> [Activity] Resume the article on collecting BT phonecards, continuing after its last sentence.

Collecting Phone Cards

BT Focus July 1981

What's new about Payphones

..... On display at the ideal home exhibition this year, and attracting a lot of attention, was our new entry in the payphone range the cardphone......

About 200 of these press button cardphones are currently on trial in London,Birmingham, Manchester and Glasgow, in busy places like airports, main line railway stations and city centres ............

The card units are valued at 5p and there will be two value cards available on of 40 units for £2 and 200 unit card at £10 which is double- sided.........

April 1982 Focus issue 15

Renters Payphones

....when we know more about the reaction to cardphones, we will consider introduction of these as rented items too......

Card trapped in slot

On July 28th 1981 following a successful trial by BT, Great Britain saw the introduction of a new type of public payphone with a new source of payment.

The phonecard was a credit size

card which when inserted into the payphone (and when in credit) allowed the bearer/user to make telephone calls. No need for coins, the cards were making calls simpler and easier than ever before.

BT Phonecards were available nationwide, brought typically from newsagents and petrol stations and were available in different denominations (value of credit) ranging from 20 units to 200 units - each 10 units was comparable to £1.00 GBP. The later BT Phonecards which used a microchip (introduced in 1996), didn't include a units amounts instead just the price of the card e.g. £10.00 GBP.

Look no notch !
Burn my hologram and destroy another unit

On making a telephone call with a phone card the units/value of credit would countdown on the payphones LCD screen and the payphones card reader would burn and erase the credit, until the value of the card had been used.

Used Phonecards could be discarded and a new one was then needed to make subsequent calls. BT had considered a charge card system whereby a used card could be recharged with new credit. But it was thought that this would be open to fraud.

With so many Phonecards being needed to supply the UK's demand, and following BT's decision in 1986 to allow advertisers to print their logo, company message, etc on the front of their Phonecards. A new hobby was born in collecting the seemingly ever increasing number of cards.

Telephone card collectors or fuselilatists as they

become know in the UK numbers swelled to a peak of around 100,000 people in the 1990's. Many of the phonecards values (what they were selling for) also soared too, some rarer cards reportedly selling for several £100.00 or even £1000.00+ GBP.

There's always one that's differnet
BT Phone Card - Differnet insert arrow styles

But the hobby of collecting telephone cards in the UK was to be (relatively) short lived. As advances in technology had brought about the cardphone/phone card payphone, it also brought about it's

demise. With the increasing use of the "mobile phone" BT found that their payphone network usage was dropping, which of course included their Phonecard payphones. Finally in 2002 a decision was made by British Telecom to end production of the BT Phonecard.

This decision naturally had knock on effect to the collectors market, and in the subsequent 10+ years, UK collector numbers have dramatically fallen. As have the prices that phone card collectors are willing to pay. The hobby does still live on, but in seemingly ever decreasing numbers.

> [Dataset extract]

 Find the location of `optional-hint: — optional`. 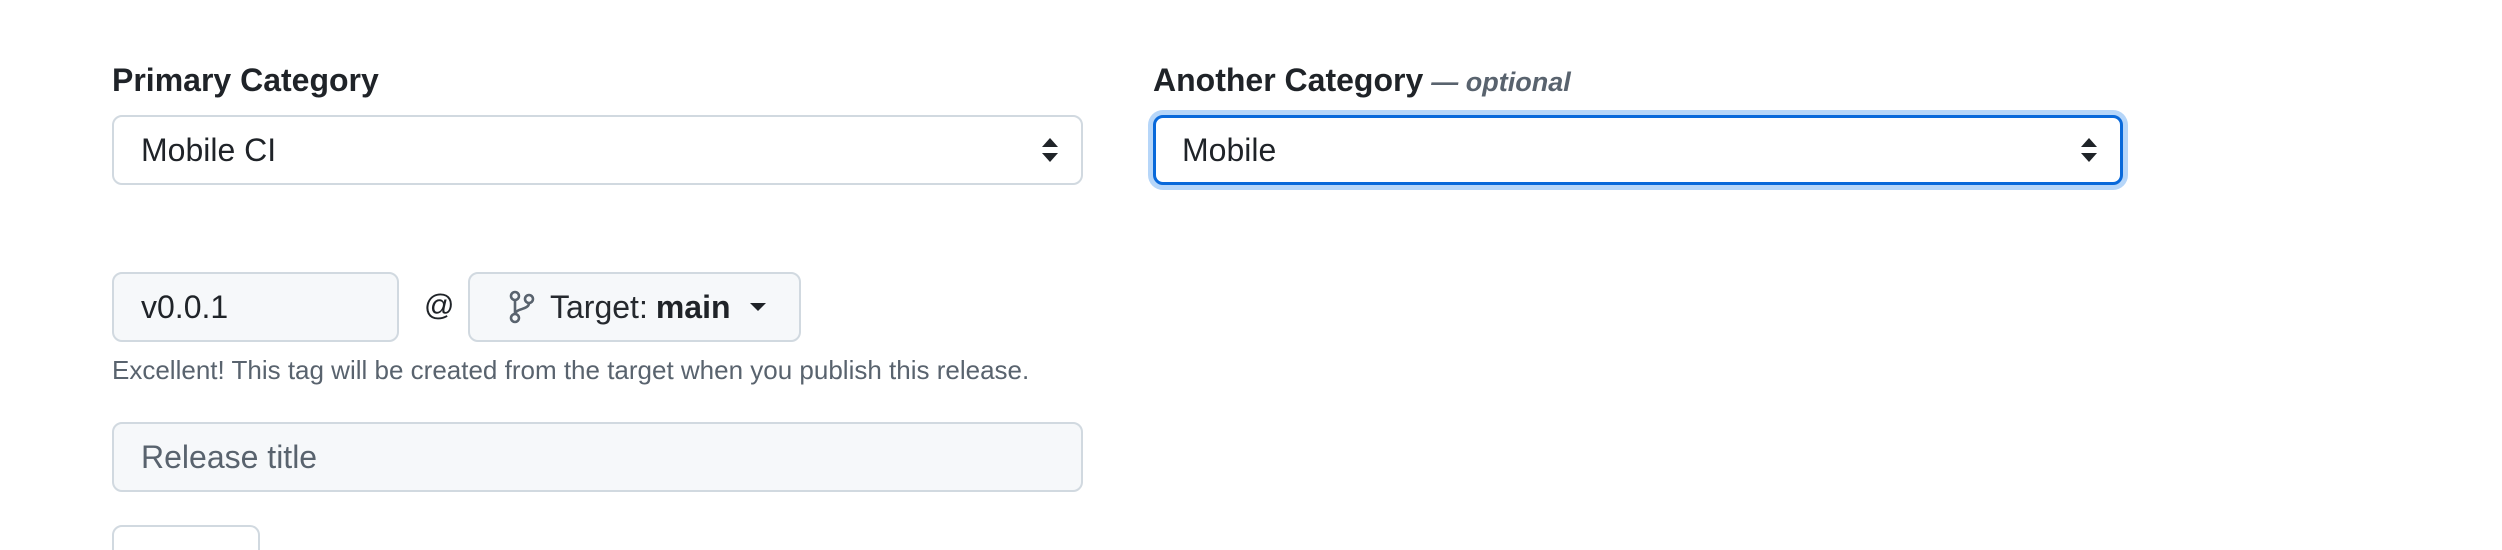

optional-hint: — optional is located at coordinates (1501, 82).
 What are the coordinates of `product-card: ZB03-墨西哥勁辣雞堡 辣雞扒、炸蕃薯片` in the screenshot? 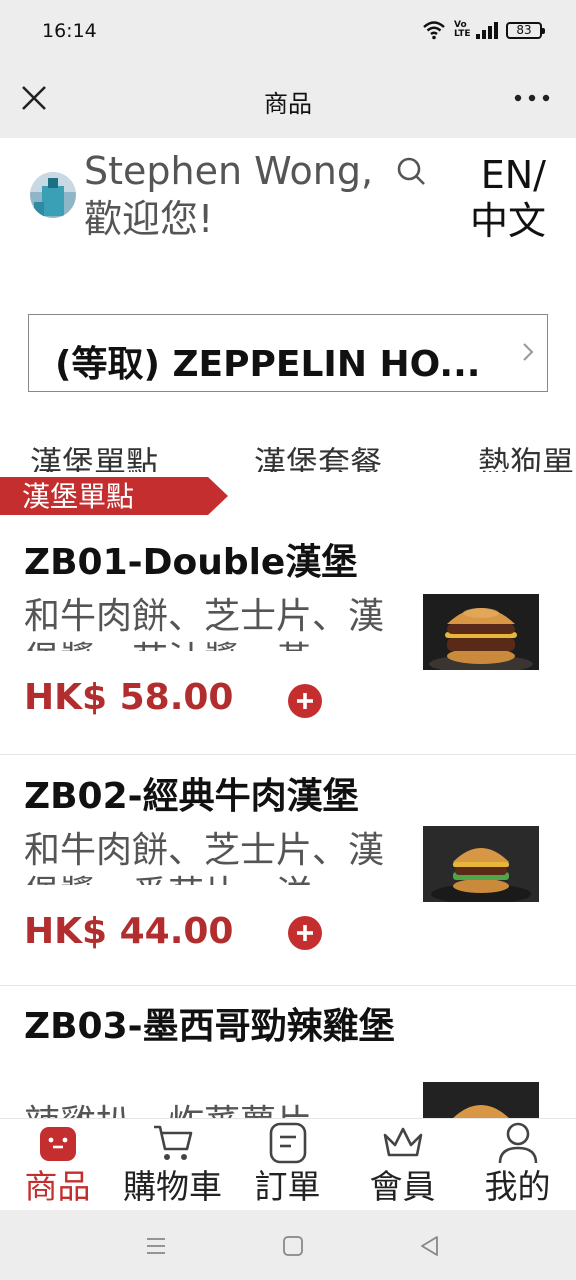 It's located at (288, 1052).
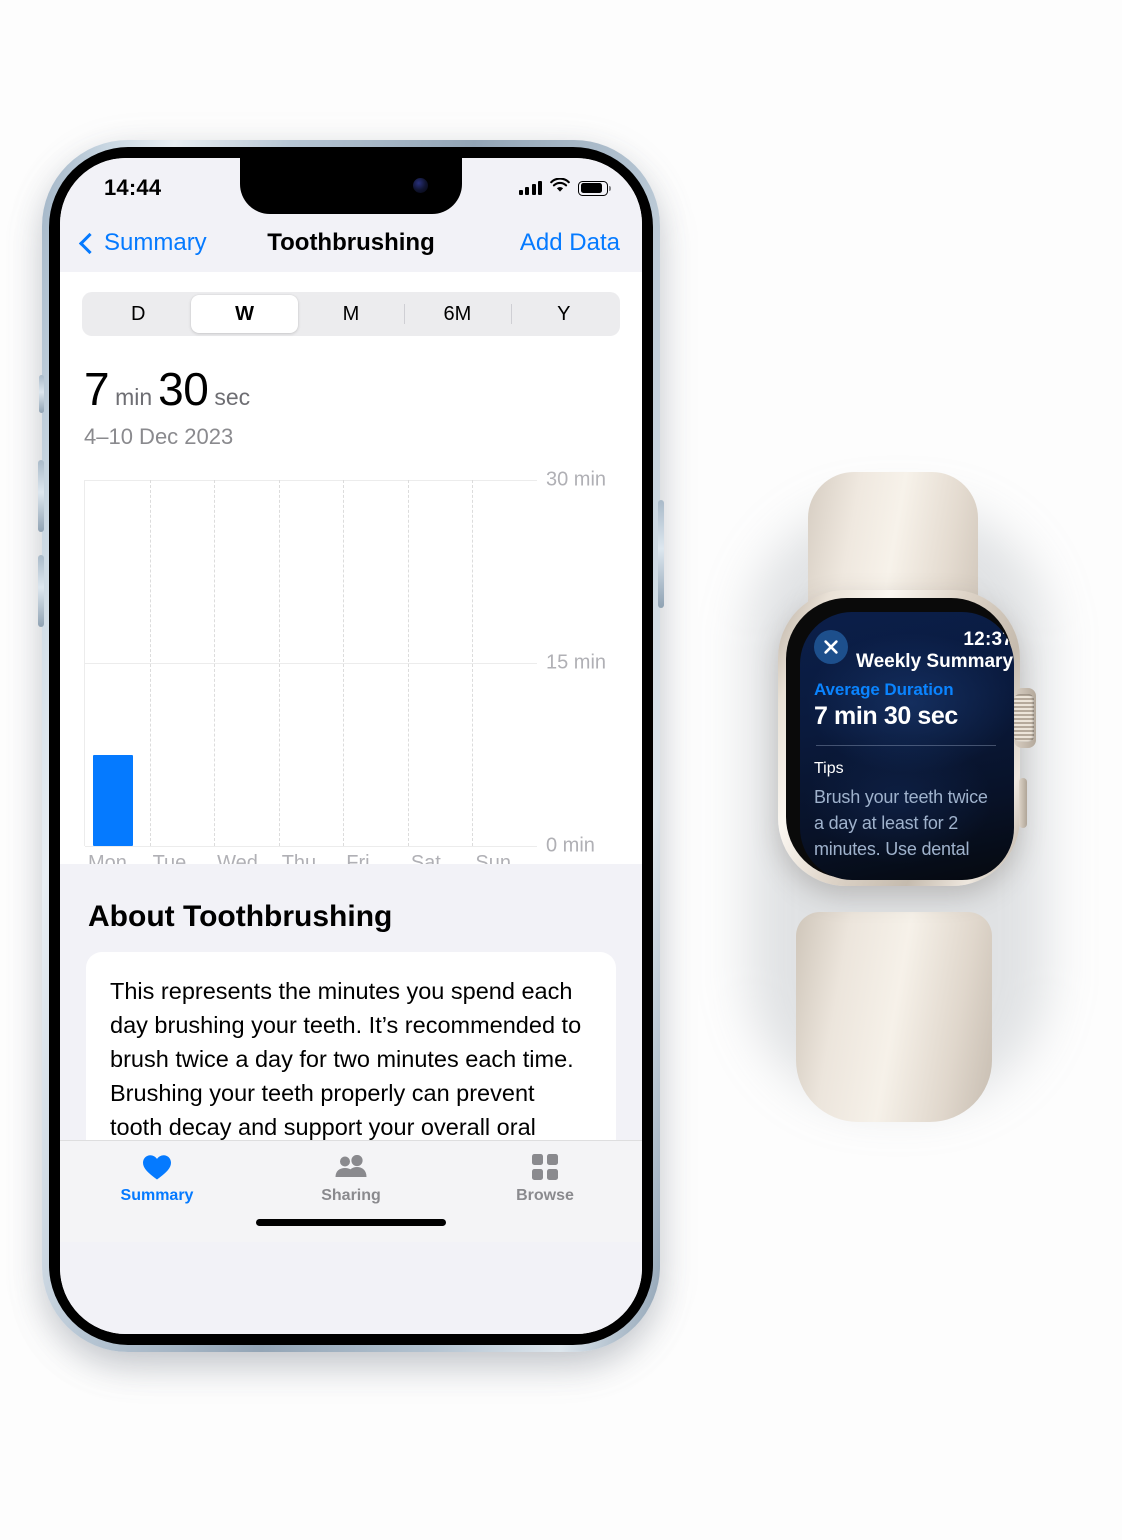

> [Solved problem]
For more information about collecting telephone cards and specifically the history and story of the BT Phonecard, please see http://www.telephonecardcollector.com.

From BT Journal Vol 8 Number 1

From BT Journal Vol 8 Number 1

'Boxing' to win the payphone battle

British Telecom's payphones modernisation programme is showing results throughout the UK. The new phones have improved features and facilities and customers are making more use of them.....

British Telecom has ordered 25,000 new-style electronic telephones as part of the final stage in its programme to modernise the UK's 77,000 public payphones.

The contracts for new telephones, worth a total of £23 million, are for:

• 15,000 electronic payphones which accept all coins from 2p to £1, return unused coins at the end of a call and automatically report their own faults, ordered from Plessey Telecommunications Products Ltd of Liverpool;

• 10,000 Cardphones which operate on holographically encoded pre-paid Phonecards, from Landis & Gyr of North Acton, London.

A total of 56,000 all-electronic payphones have been installed and the trend towards 'cashless' telephones has been boosted by the installation of 6,000 public Cardphones with Phonecards now available from 8,000 outlets.

Payphones using Phonecards have proved to be a huge success in improving the quality of service. Because they do not have cash boxes the attraction for thieves is removed and British Telecom plans to increase the numbers installed particularly in major towns and cities.

All existing electronic payphones and Cardphones are being modified to provide operator access for assistance and transfer charge calls when coin payphones are in the emergency call-only mode because of fault or vandalism.

They will also reduce the intrusion of the operator-alert tone which alerts staff of attempted transfer-charge frauds and allows payphone calls through the operator to be charged at the appropriate rate.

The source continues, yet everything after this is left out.